6) Is the ability to buy synthetic weed online making it more of a problem?
Bitcoins were used on Silk Road to buy synthetic drugs. (George Frey / Getty Images News)
Internet marketplaces, such as the now-defunct Silk Road, have allowed people to buy synthetic weed online, causing its use to spread. These online shops not only make the drugs more accessible, but they can also let users purchase the substances anonymously.
"We're going to continue to see this type of thing," Monte said. "Whether it's synthetic cannabinoids or these quote-unquote 'bath salts,' … we will continue to see this stuff because of the ease of the internet marketplace and because it's always an opportunity to make money."
The Monitoring the Future report also blamed the internet for the increased circulation of synthetic drugs: "The spread of such new drugs appears to be facilitated and hastened today by young people's widespread use of web-based social networks. We predict a continuous flow of such new substances onto the scene, and believe that the task of rapidly documenting their emergence, establishing their adverse consequences, and quickly demystifying them will remain an important means by which policymakers, researchers, and educators deal with the continuing threats posed by such drugs."
7) What are states and the federal government doing about synthetic marijuana?
New Hampshire Governor Maggie Hassan and others leave the White House. (Brendan Smialowski / AFP via Getty Images)
The Drug Enforcement Administration in 2011 classified synthetic cannabinoids as schedule 1 substances, effectively banning them. Congress made the classification permanent with the Synthetic Drug Abuse Prevention Act of 2012.
The classification allowed law enforcement to go after the substance and its vendors. In May, the DEA reportedly busted an international drug ring that sold synthetic marijuana. "This is the most significant synthetic drug investigation ever conducted by the Denver field division of DEA and is part of an ongoing international operation conducted by DEA," Barbra Roach, a special agent in charge of Denver's DEA office, told the Denver Post. "This is cutting edge. It is something our labs are seeing for the first time."

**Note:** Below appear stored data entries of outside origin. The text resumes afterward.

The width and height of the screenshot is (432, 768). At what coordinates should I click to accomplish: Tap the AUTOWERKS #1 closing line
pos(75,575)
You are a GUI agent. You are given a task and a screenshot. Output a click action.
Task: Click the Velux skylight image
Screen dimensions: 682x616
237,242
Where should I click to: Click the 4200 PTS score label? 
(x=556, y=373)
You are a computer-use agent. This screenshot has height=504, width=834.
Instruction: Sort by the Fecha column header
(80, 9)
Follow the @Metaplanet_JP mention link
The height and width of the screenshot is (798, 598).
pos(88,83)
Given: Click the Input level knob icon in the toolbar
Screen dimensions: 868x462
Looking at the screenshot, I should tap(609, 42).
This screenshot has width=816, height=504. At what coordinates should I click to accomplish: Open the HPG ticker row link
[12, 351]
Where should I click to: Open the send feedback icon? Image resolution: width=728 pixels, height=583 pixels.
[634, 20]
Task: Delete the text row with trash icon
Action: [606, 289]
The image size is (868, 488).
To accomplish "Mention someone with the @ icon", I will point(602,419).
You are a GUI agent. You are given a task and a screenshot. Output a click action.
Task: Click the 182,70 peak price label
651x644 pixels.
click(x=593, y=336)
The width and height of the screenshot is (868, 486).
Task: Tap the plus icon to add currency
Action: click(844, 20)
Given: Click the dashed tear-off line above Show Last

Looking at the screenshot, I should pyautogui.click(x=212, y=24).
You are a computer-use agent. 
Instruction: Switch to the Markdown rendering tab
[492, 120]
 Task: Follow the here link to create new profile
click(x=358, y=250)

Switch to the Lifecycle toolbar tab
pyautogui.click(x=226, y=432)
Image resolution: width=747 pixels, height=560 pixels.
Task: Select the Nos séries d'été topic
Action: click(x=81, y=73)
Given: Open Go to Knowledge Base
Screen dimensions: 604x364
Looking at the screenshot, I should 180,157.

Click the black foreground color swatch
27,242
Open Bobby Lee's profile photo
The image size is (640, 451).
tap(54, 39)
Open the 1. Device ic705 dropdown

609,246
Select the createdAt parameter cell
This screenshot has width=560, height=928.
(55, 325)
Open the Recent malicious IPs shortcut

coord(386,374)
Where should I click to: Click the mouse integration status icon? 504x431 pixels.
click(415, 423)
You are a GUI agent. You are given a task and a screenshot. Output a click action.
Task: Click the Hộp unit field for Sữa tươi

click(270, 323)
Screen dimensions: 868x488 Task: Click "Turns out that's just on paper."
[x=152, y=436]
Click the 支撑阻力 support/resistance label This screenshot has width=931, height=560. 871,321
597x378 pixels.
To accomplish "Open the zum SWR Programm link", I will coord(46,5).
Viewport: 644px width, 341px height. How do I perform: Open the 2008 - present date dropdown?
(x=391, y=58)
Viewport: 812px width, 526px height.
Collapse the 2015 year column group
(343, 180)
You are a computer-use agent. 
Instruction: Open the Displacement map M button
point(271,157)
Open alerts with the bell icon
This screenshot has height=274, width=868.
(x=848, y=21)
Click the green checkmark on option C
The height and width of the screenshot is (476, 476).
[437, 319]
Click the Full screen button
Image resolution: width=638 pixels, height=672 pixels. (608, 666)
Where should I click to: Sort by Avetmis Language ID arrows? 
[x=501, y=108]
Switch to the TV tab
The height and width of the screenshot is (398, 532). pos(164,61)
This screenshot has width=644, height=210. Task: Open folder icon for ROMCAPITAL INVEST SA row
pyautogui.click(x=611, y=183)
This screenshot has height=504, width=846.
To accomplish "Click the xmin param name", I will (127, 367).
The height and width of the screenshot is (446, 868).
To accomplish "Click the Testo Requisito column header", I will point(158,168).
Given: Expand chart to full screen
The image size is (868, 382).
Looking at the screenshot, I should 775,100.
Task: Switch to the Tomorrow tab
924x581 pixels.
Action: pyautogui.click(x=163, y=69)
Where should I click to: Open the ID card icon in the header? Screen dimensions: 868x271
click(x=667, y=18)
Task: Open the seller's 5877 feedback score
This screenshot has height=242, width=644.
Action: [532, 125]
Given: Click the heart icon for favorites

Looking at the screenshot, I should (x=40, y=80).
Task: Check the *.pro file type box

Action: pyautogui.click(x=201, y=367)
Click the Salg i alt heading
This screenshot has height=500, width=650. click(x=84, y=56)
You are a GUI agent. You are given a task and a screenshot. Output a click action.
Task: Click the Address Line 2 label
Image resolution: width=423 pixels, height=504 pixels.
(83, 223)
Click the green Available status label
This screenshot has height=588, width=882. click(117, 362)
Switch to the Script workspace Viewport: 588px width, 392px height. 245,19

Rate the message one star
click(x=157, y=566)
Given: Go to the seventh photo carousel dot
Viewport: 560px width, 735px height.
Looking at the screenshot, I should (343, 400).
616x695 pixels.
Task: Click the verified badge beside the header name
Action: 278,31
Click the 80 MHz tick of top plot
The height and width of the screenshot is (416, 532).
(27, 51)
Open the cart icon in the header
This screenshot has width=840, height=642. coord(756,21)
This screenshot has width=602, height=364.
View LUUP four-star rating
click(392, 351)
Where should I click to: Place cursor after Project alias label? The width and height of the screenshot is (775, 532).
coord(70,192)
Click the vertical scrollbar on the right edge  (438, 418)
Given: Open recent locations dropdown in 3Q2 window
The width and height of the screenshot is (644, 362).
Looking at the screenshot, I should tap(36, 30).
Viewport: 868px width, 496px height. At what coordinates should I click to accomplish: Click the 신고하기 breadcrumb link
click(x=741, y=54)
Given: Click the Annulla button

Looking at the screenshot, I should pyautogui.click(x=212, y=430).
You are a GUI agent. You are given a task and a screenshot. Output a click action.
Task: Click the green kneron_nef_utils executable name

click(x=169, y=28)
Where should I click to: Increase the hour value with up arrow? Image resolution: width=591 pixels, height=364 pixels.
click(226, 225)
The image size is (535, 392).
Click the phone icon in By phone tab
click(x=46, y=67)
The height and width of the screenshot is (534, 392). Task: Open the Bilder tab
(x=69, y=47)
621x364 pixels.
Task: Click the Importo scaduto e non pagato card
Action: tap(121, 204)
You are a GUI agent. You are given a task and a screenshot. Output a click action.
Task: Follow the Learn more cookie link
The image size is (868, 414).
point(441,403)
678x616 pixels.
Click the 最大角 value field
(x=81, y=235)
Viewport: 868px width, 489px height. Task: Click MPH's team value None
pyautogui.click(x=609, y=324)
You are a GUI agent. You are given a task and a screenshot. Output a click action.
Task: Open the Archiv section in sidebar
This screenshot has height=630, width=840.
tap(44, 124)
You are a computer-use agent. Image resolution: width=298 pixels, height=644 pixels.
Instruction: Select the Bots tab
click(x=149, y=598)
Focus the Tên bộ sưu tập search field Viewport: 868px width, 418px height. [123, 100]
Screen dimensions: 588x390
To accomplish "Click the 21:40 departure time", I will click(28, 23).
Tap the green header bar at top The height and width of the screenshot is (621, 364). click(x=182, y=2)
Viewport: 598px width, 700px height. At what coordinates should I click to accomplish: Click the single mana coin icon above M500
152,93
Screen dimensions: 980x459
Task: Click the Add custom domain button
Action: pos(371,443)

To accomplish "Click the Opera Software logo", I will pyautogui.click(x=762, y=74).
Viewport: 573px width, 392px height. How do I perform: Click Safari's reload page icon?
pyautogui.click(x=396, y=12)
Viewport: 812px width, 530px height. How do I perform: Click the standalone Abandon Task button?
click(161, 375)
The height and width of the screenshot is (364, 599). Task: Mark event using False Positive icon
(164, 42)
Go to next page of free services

Some states have also acted on their own. Several states banned synthetic marijuana even before the DEA acted in 2011. New Hampshire Governor Hassan in August declared a state of emergency over the drug, allowing public health officials and law enforcement to investigate stores and prevent the drug's sale.
But the moves haven't stopped synthetic marijuana products from appearing in grocery stores and gas stations around the country.
Monte said public health officials and law enforcement should do more to coordinate anti-drug efforts and educate the public on synthetic marijuana's risks.
"There are laws on the books that can help get rid of it," Monte said. "But if people don't recognize it and don't report it and don't message to the public that this is something that's dangerous, then there really won't be any changes."